Section 2.4 Notice of Meetings . All notices of meetings of stockholders shall be sent or otherwise given in accordance with Section 2.5 of this Article II not less than ten (10) nor more than sixty (60) days before the date of the meeting being noticed. The notice shall specify the place, date and hour of the meeting and (i) in the case of a special meeting the general nature of the business to be transacted, or (ii) in the case of the annual meeting those matters that the board of directors, at the time of giving the notice, intends to present for action by the stockholders. The notice of any meeting at which directors are to be elected shall include the name of any nominee or nominees which, at the time of the notice, management intends to present for election.

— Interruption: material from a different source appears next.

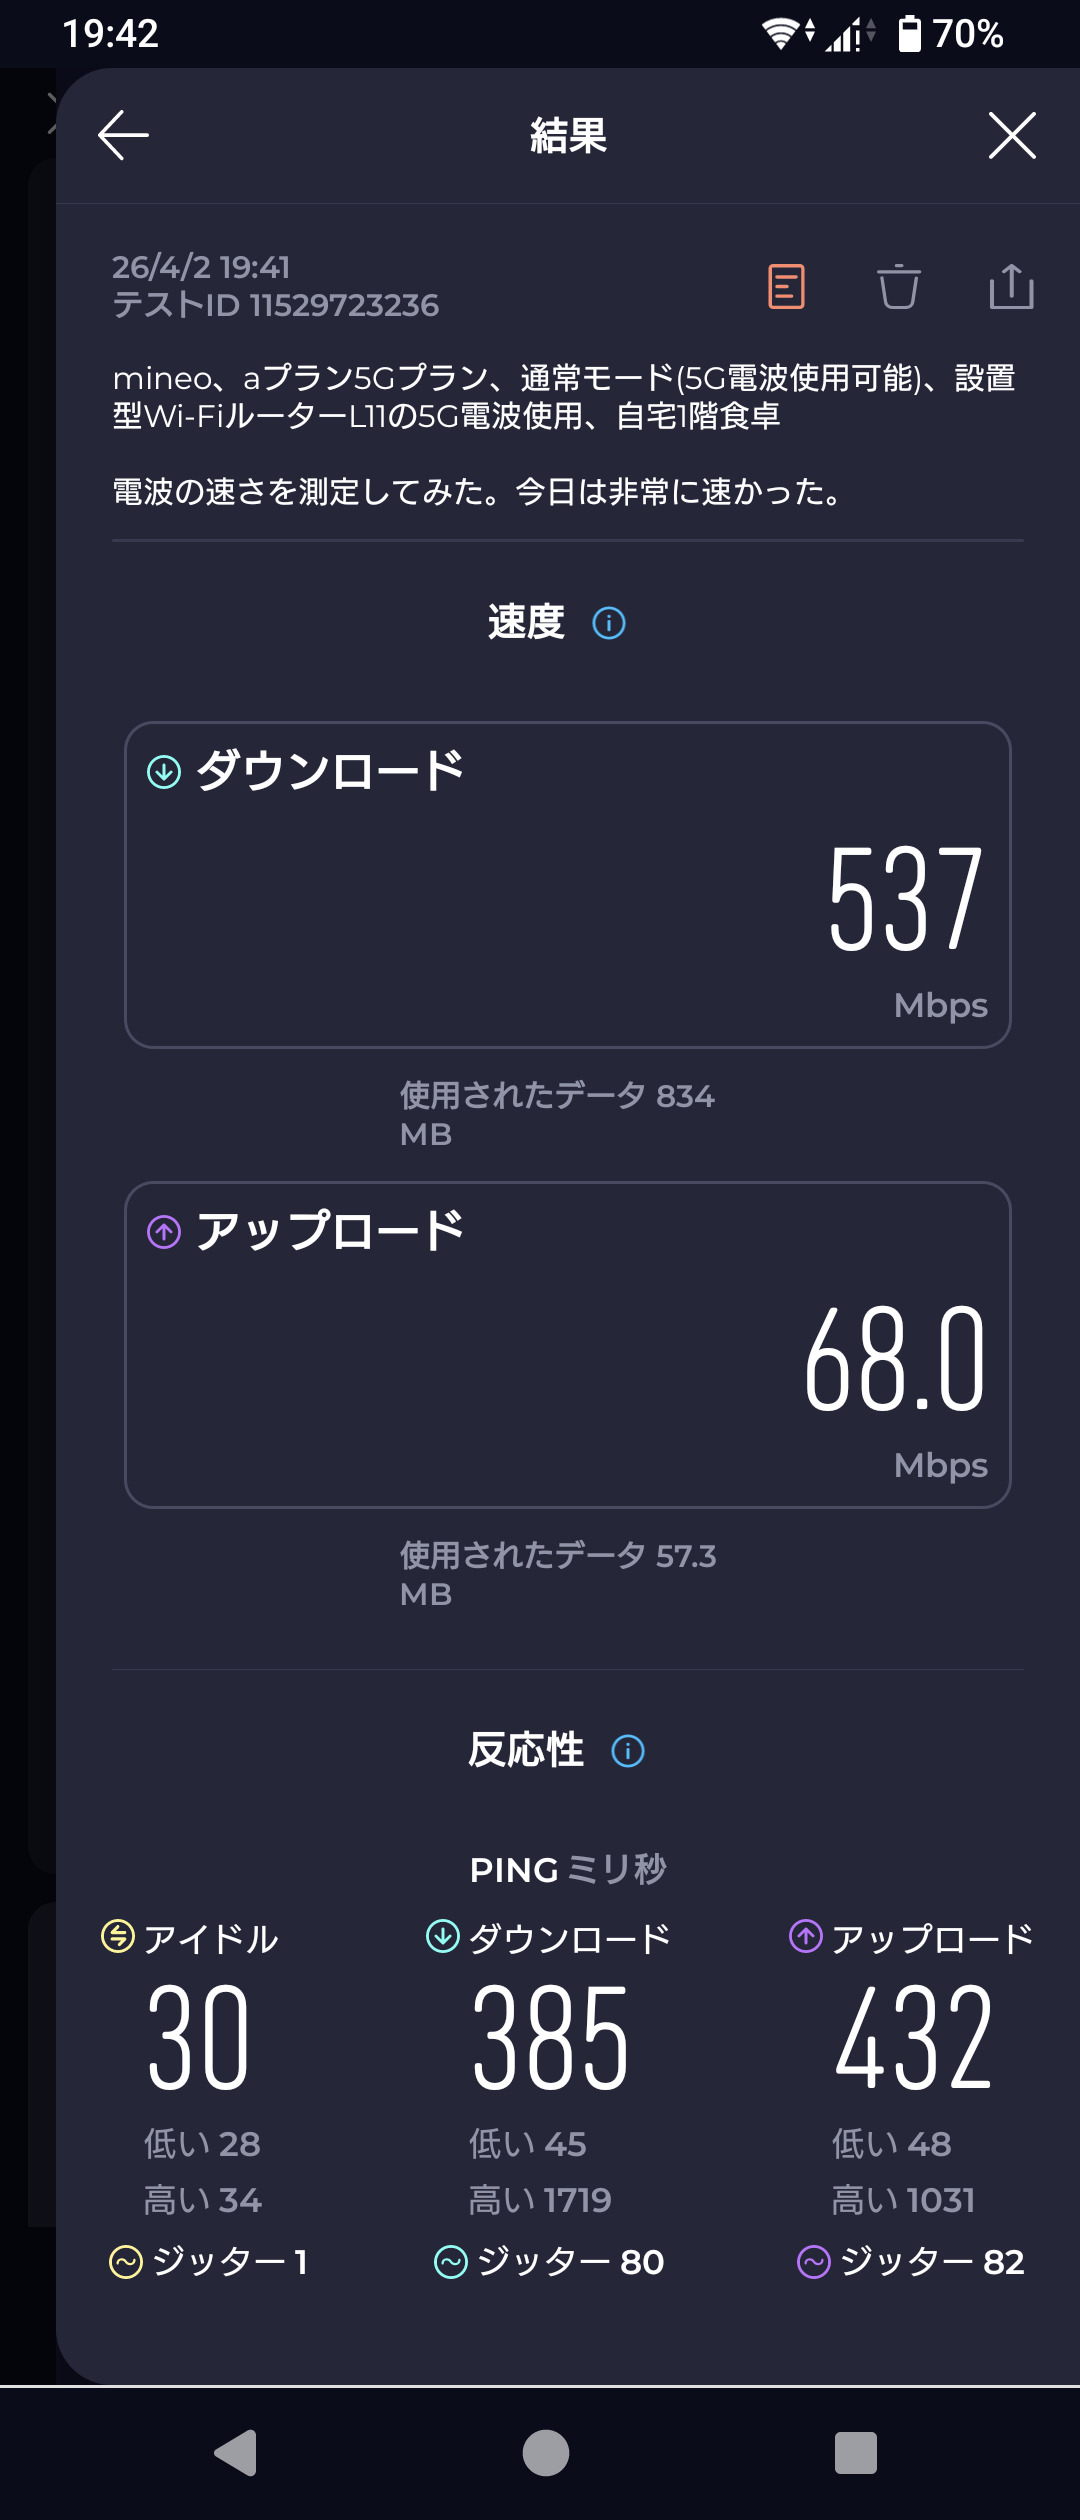Tap the back arrow in results header
The width and height of the screenshot is (1080, 2520).
click(123, 135)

If action is proposed to be taken at any meeting for approval of (i) contracts or transactions in which a director has a direct or indirect financial interest, (ii) an amendment to the articles of incorporation, (iii) a reorganization of the corporation, (iv) dissolution of the corporation, or (v) a distribution to preferred stockholders, the notice shall also state the general nature of such proposal.

Section 2.5 Manner of Giving Notice; Electronic Notice; Affidavit of Mailing.

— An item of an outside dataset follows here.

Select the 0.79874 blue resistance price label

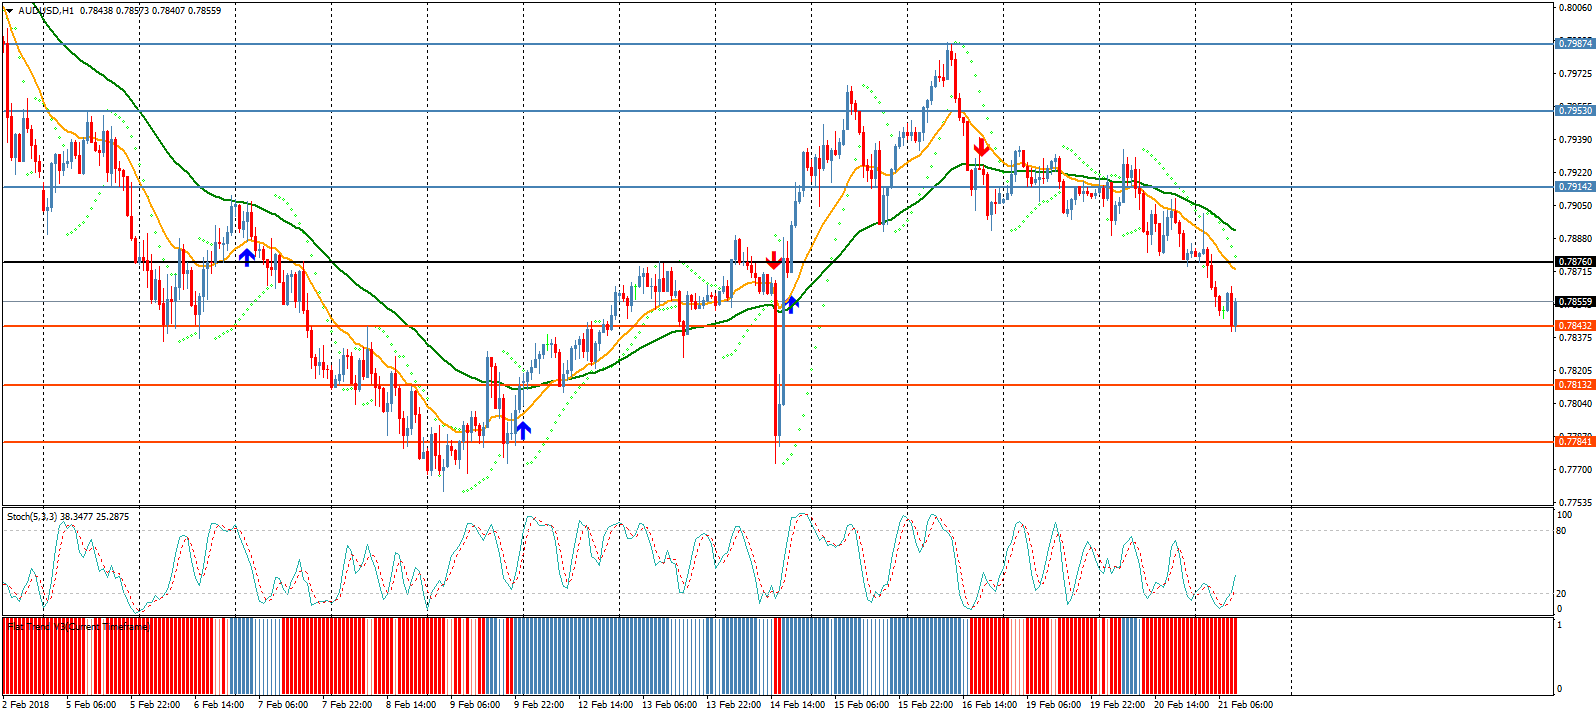coord(1575,44)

(a) Except as otherwise provided in this Section 2.5, notice of any meeting of stockholders shall be given either personally or by first-class mail or facsimile or other written communication, charges prepaid, addressed to the stockholder at the address of such stockholder appearing on the books of the corporation or given by the stockholder to the corporation for the purpose of notice. If no such address appears on the corporation's books or is given, notice shall be deemed to have been given if sent by mail or telegram to the corporation's principal executive office, or if published at least once in a newspaper of general circulation in the county where this office is located. Personal delivery of any such notice to any officer of a corporation or association or to any member of a partnership shall constitute delivery of such notice to such corporation, association or partnership. Notice shall be deemed to have been given at the time when delivered personally or deposited in the mail or sent by telegram or other means of written communication. In the event of the transfer of stock after delivery or mailing of the notice of and prior to the holding of the meeting, it shall not be necessary to deliver or mail notice of the meeting to the transferee.

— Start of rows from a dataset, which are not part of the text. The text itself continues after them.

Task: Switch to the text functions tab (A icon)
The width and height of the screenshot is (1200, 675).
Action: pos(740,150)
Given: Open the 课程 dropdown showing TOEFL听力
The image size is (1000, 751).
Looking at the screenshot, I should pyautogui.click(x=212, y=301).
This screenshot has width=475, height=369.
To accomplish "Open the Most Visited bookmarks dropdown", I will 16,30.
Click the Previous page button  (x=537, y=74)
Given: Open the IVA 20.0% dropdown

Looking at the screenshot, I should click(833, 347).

(b) If any notice addressed to a stockholder at the address of such stockholder appearing on the books of the corporation is returned to the corporation by the United States Postal Service marked to indicate that the United States Postal Service is unable to deliver the notice to the stockholder at such address, all future notices or reports shall be deemed to have been duly given without further mailing if the same shall be available to the stockholder upon written demand of the stockholder at the principal executive office of the corporation for a period of one year from the date of the giving of such notice.

(c) Any notice to stockholders given by the Corporation pursuant to any provision of the NRS, the Articles of Incorporation or these Bylaws is effective if given by a form of electronic transmission consented to by the stockholder to whom the notice is given. The consent is revocable by the stockholder by written notice to the corporation. The consent is revoked if:

(i) The corporation is unable to deliver by electronic transmission two consecutive notices given by the corporation in accordance with the consent; and

(ii) The inability to deliver by electronic transmission becomes known to the secretary, assistant secretary, transfer agent or other agent of the corporation responsible for the giving of notice. However, the inadvertent failure to treat the inability to deliver a notice by electronic transmission as a revocation does not invalidate any meeting or other action.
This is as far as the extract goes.